Java slower with big heap

2020-07-18 07:03发布

问题:

I have a Java program that operates on a (large) graph. Thus, it uses a significant amount of heap space (~50GB, which is about 25% of the physical memory on the host machine). At one point, the program (repeatedly) picks one node from the graph and does some computation with it. For some nodes, this computation takes much longer than anticipated (30-60 minutes, instead of an expected few seconds). In order to profile these opertations to find out what takes so much time, I have created a test program that creates only a very small part of the large graph and then runs the same operation on one of the nodes that took very long to compute in the original program. Thus, the test program obviously only uses very little heap space, compared to the original program.

It turns out that an operation that took 48 minutes in the original program can be done in 9 seconds in the test program. This really confuses me. The first thought might be that the larger program spends a lot of time on garbage collection. So I turned on the verbose mode of the VM's garbage collector. According to that, no full garbage collections are performed during the 48 minutes, and only about 20 collections in the young generation, which each take less than 1 second.

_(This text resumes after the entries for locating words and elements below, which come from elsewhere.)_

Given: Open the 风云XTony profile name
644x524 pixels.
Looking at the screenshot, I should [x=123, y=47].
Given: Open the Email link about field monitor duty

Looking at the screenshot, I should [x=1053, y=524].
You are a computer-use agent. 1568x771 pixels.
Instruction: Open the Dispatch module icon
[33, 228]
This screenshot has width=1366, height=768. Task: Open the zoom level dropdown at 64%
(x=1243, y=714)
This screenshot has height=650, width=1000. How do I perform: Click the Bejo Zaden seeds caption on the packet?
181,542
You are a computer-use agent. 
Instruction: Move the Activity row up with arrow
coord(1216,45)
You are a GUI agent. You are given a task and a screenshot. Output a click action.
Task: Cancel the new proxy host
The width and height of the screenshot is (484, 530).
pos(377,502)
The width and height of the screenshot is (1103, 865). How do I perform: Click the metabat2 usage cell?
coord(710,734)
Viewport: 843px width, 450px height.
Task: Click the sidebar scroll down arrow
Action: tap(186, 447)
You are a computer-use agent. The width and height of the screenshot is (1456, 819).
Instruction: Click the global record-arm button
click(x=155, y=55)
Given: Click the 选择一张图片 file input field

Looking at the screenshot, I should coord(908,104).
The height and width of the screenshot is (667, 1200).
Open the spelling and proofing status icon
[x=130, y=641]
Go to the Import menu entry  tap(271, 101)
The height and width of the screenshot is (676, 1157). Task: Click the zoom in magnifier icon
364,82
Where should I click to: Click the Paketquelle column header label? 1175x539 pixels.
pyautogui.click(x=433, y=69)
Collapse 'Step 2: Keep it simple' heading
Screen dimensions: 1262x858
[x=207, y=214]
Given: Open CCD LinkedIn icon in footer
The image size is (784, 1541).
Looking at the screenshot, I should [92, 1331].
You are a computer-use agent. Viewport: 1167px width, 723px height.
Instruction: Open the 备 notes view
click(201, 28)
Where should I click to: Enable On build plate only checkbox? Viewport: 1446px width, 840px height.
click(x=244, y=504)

So my questions is what else could there be that explains such a huge difference in timing? I don't know much about how Java internally organizes the heap. Is there something that takes significantly longer for a large heap with a large number of live objects? Could it be that object allocation takes much longer in such a setting, because it takes longer to find an adequate place in the heap? Or does the VM do any internal reorganization of the heap that might take a lot of time (besides garbage collection, obviously).

I am using Oracle JDK 1.7, if that's of any importance.

回答1:

While bigger memory might mean bigger problems, I'd say there's nothing (except the GC which you've excluded) what could extend 9 seconds to 48 minutes (factor 320).

A big heap makes seemingly worse spatial locality possible, but I don't think it matters. I disagree with Tim's answer w.r.t. "having to leave the cache for everything".

There's also the TLB which a cache for the virtual address translation, which could cause some problems with very large memory. But again, not factor 320.

I don't think there's anything in the JVM which could cause such problems.

The only reason I can imagine is that you have some swap space which gets used - despite the fact that you have enough physical memory. Even slight swapping can be the cause for a huge slowdown. Make sure it's off (and possibly check swappiness).



回答2:

Even when things are in memory you have multiple levels of caching of data on modern CPUs. Every time you leave the cache to fetch data the slower that will go. Having 50GB of ram could well mean that it is having to leave the cache for everything.

The symptoms and differences you describe are just massive though and I don't see something as simple as cache coherency making that much difference.

The best advice I can five you is to try running a profiler against it both when it's running slow and when it's running fast and compare the difference.

You need solid numbers and timings. "In this environment doing X took Y time". From that you can start narrowing things down.